CDAD case-patients were defined as inpatients with positive C. difficile stool toxin assays (TechLab, Blacksburg, VA, USA). The microbiology laboratory only performs toxin tests on unformed stool, so all patients with a positive result for toxin were considered case-patients. Both community-onset and hospital-onset CDAD case-patients were included in the analyses.

Analyses were performed on the full cohort and a nested case–control population. The first component was a retrospective cohort. For CDAD patients, the admission date when the patient’s CDAD was first identified was used as the index admission. For noncases with >1 admission during the study period, 1 admission was randomly selected as the index admission. The nested case–control population consisted of propensity score matched cases and controls from patients identified in the cohort.

Data Analysis

Survival was defined as the number of days from the index hospital admission until death. Survival was censored at 180 days. Time to readmission was calculated as the number of days between the index hospitalization discharge date and the date of the subsequent admission to BJH, if applicable. Days until readmission were censored at death or 180 days, whichever occurred first.
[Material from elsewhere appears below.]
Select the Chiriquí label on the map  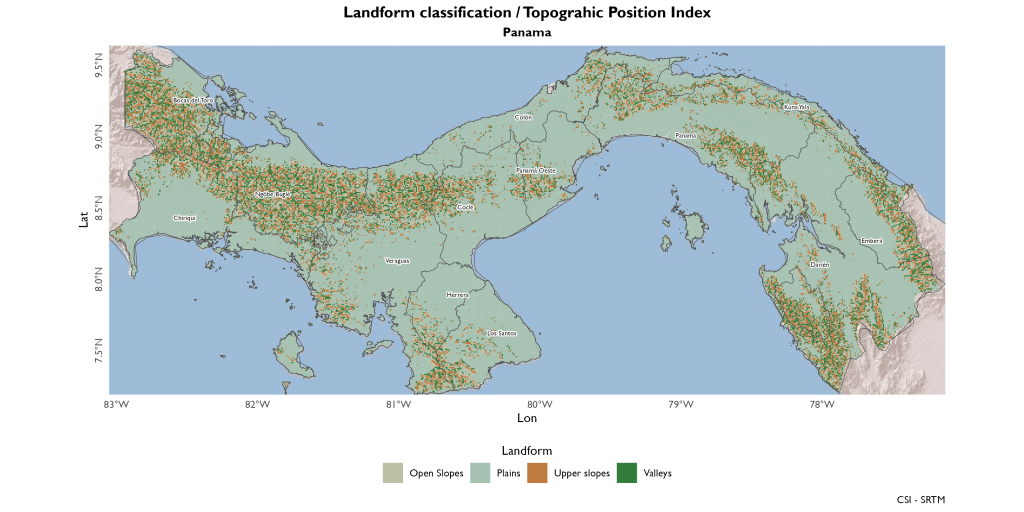[184, 217]
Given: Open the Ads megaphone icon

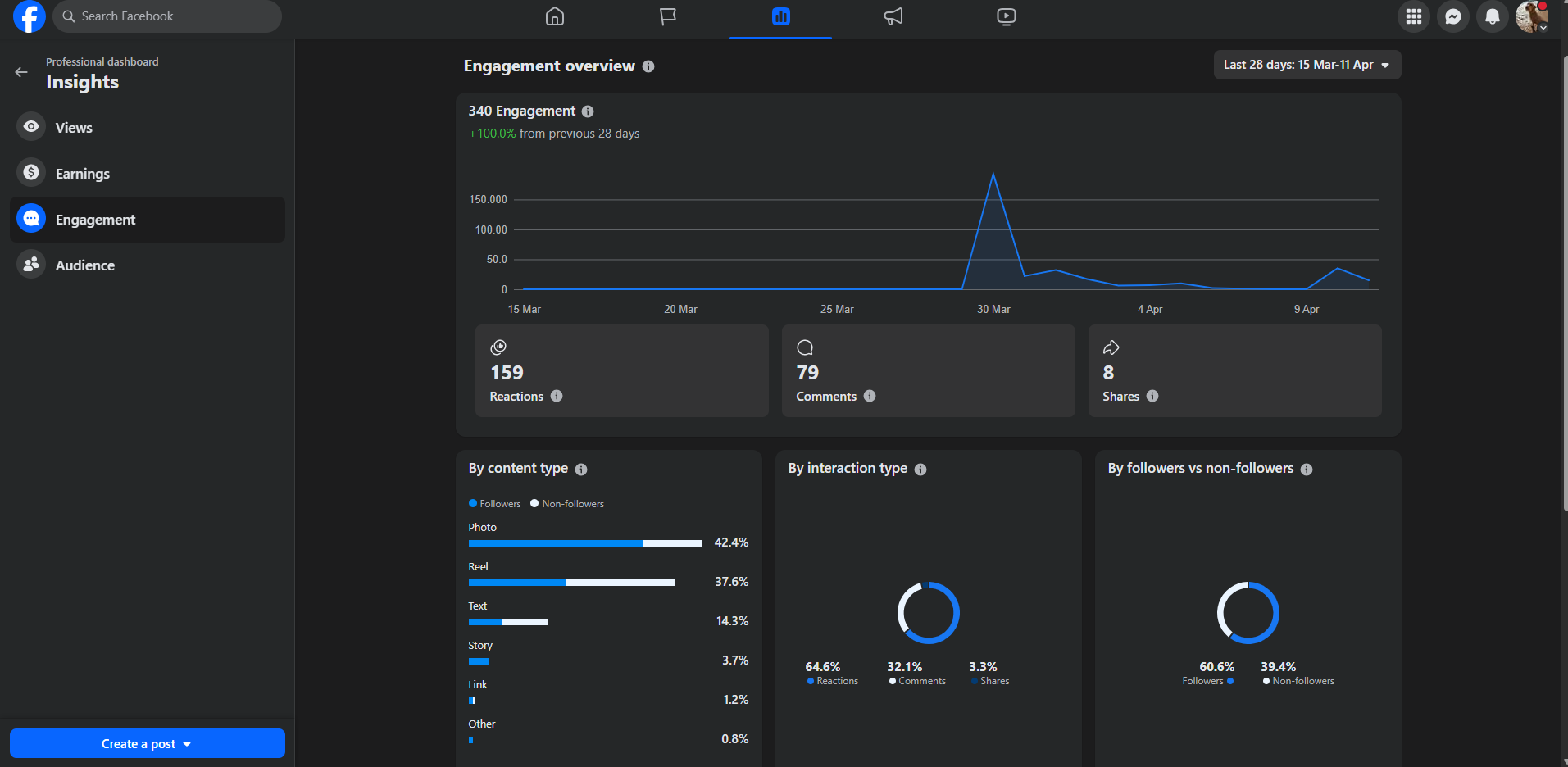Looking at the screenshot, I should pyautogui.click(x=893, y=16).
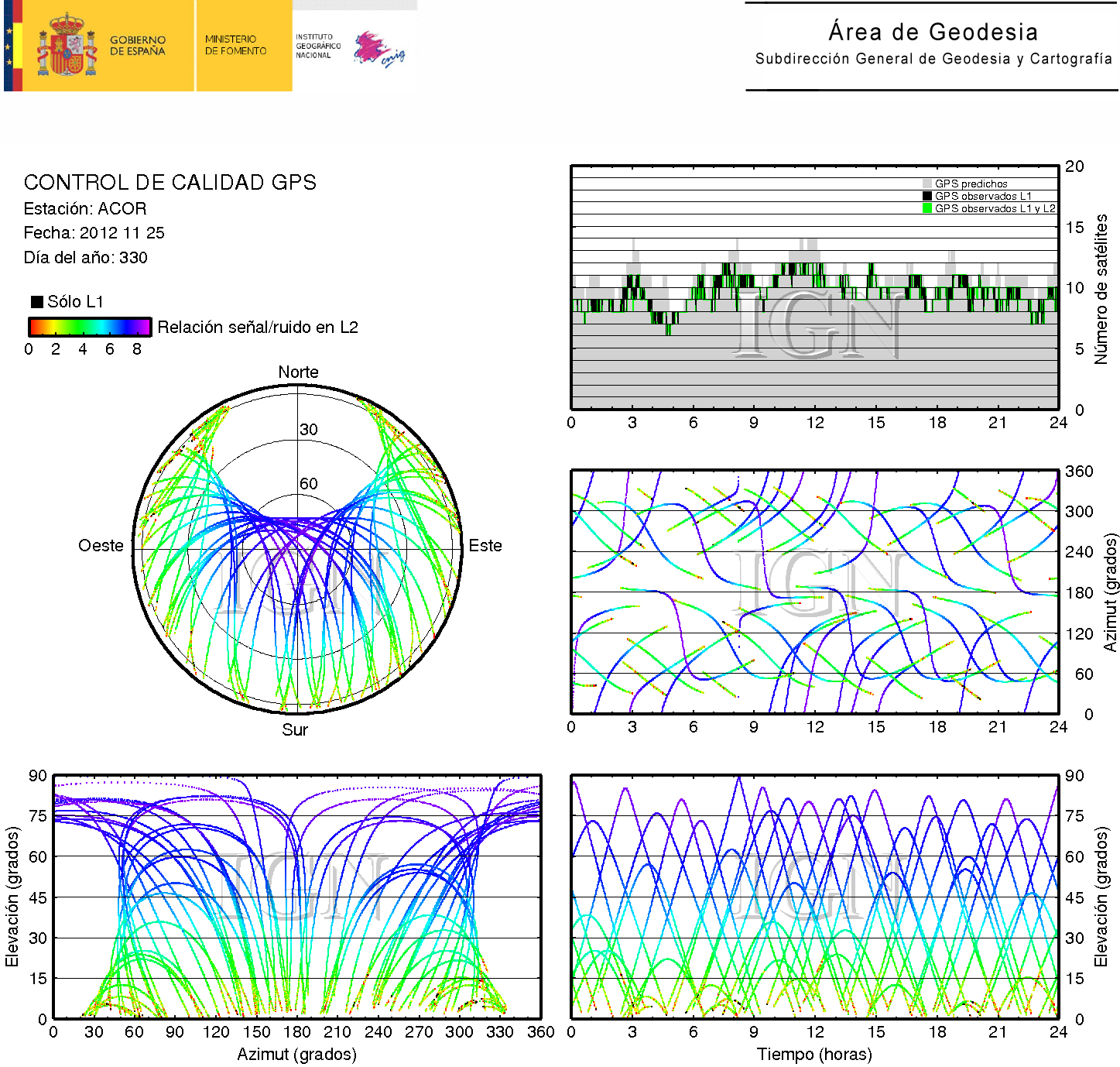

Fisher exact, χ2, and Mann-Whitney U tests were used to compare characteristics of patients with and without CDAD. Time-to-event methods were used to estimate the effect of CDAD on 180-day survival and time-to-readmission. Patients who died during the index hospitalization were excluded from the time-to-readmission analysis. Kaplan-Meier analysis was used to evaluate the unadjusted relationships between CDAD and time-to-event outcomes. Cox proportional hazards regression was used to estimate unadjusted and adjusted hazard ratios and 95% confidence intervals (CIs). All variables with biologic plausibility or p<0.15 in the univariate analysis were considered in the multivariable Cox regression analysis by using backward stepwise selection. Variables were sequentially removed from the final model, starting with the variable most weakly associated with the outcome. The significance of individual covariates was determined by using a Wald statistic of p<0.05. The proportional hazards assumption was verified by assessing the parallel nature of curves in log-log plots.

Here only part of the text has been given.